A new chapter has been added to the story of a decades-long Saskatchewan aviation mystery.
This Saturday marks 63 years since a plane crashed into Peter Pond Lake in northern Saskatchewan. The plane was only discovered four years ago using sonar technology. Now a Toronto-based author has written a book about it.
“It’s such a unique and amazing story,” author Victoria Hetherington told CBC host Stefani Langenegger. The morning edition.
On August 20, 1959, pilot Ray Gran and conservation officer Harold Thompson flew from Buffalo Narrows, Sask., to La Loche, Sask. En route, their Cessna 180 crashed into Peter Pond Lake, located near Buffalo Narrows, about 460 kilometers northeast of Saskatoon.
Gran and Thompson died in the crash. The events that took place on that August day remained a mystery for years.
The plane was finally located in 2018 and transported to the Saskatchewan Aviation Museum and Learning Center in Saskatoon the following year.
Hetherington recounted the disappearance and discovery of the aircraft in a book titled In the mist: in search of CF-JDO.
Hetherington says a CBC article on the Gran and Thompson families’ mission to find them first alerted her to the plane crash and eventually got her to write the book.
“I thought, ‘God, I have to write about this,'” she said.
“By chance I was put in touch with the family and they trusted me with the story, which is so kind and so wonderful and I appreciate that so much.”
Hetherington spent three years writing the book, which will be launched Saturday morning at the aviation museum.
“I was so struck by the love, courage and incredible ingenuity of the family and everyone involved,” Hetherington said.
Hetherington interviewed several experts, including museum founder and former pilot Dorrin Wallace.
Wallace moved to Buffalo Narrows seven years after the accident.
“I always wondered if this mystery would be solved, number one.

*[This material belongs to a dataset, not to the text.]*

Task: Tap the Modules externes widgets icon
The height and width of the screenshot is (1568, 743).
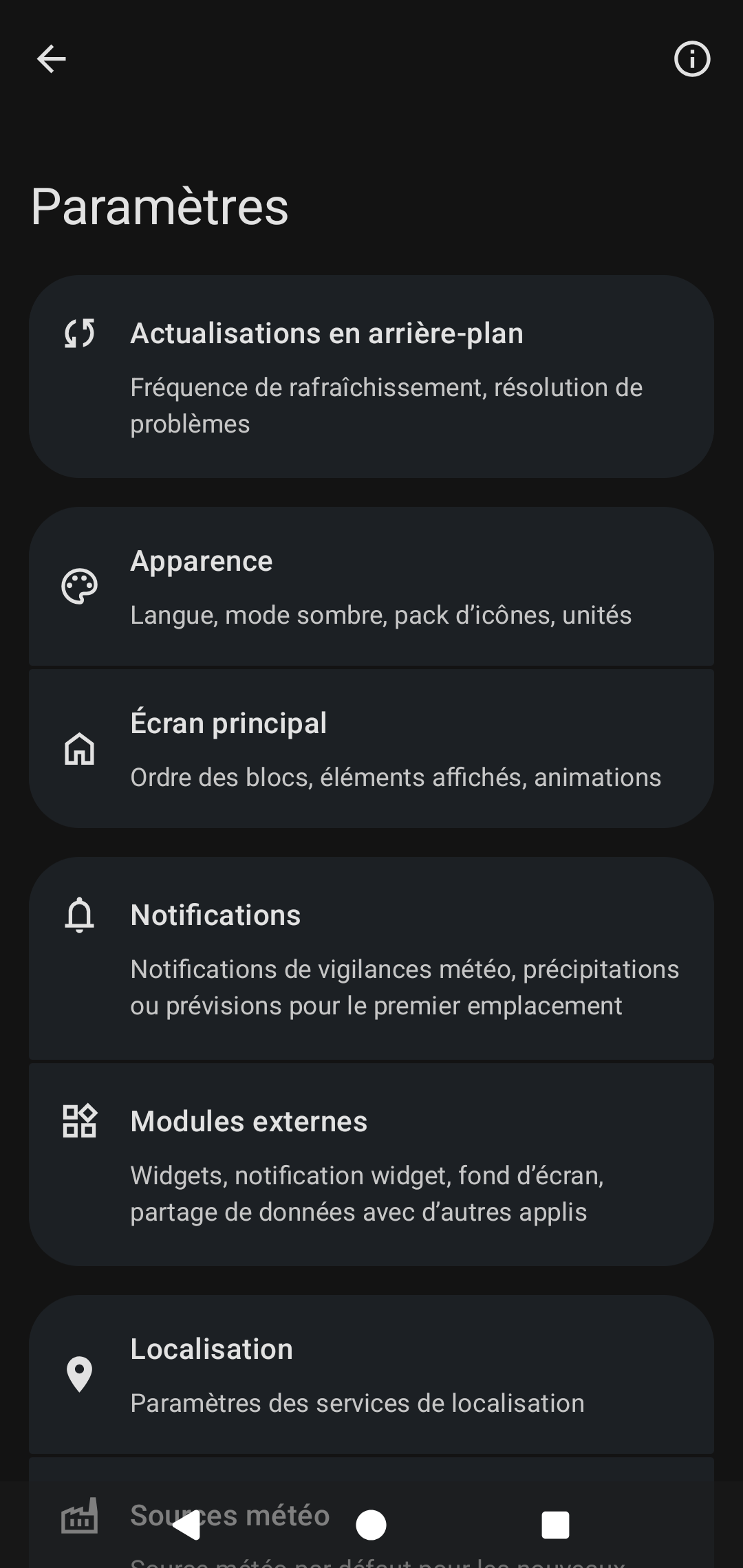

And number two, in aviation, it was always important to find out what happened so that we didn’t make these mistakes again,” he said. declared.

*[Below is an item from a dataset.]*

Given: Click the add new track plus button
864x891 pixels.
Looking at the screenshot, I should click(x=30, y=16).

He was there on the ice of Peter Pond Lake the day the plane was found.
“It was kind of a spiritual moment when that plane came out of the water,” Wallace said.

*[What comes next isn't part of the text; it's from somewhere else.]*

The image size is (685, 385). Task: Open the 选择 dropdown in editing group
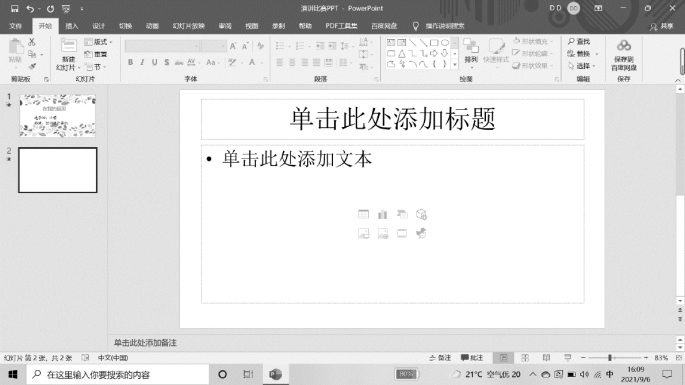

Hetherington says she is struck by the “incredible tenacity” of Gran and Thompson’s families. She says they spent several decades never losing hope.
She says their story is also one of endearing love, noting that Gran’s wife, Marcella, never remarried.
Marcella died in 2018 before the plane was found. She and Gran were buried together after the RCMP recovered her remains from the lake.
Hetherington hopes her book can offer closure to the family.
“I hope…the amount of care and passion everyone has shown in their dedication to history is meaningful to the family,” she said.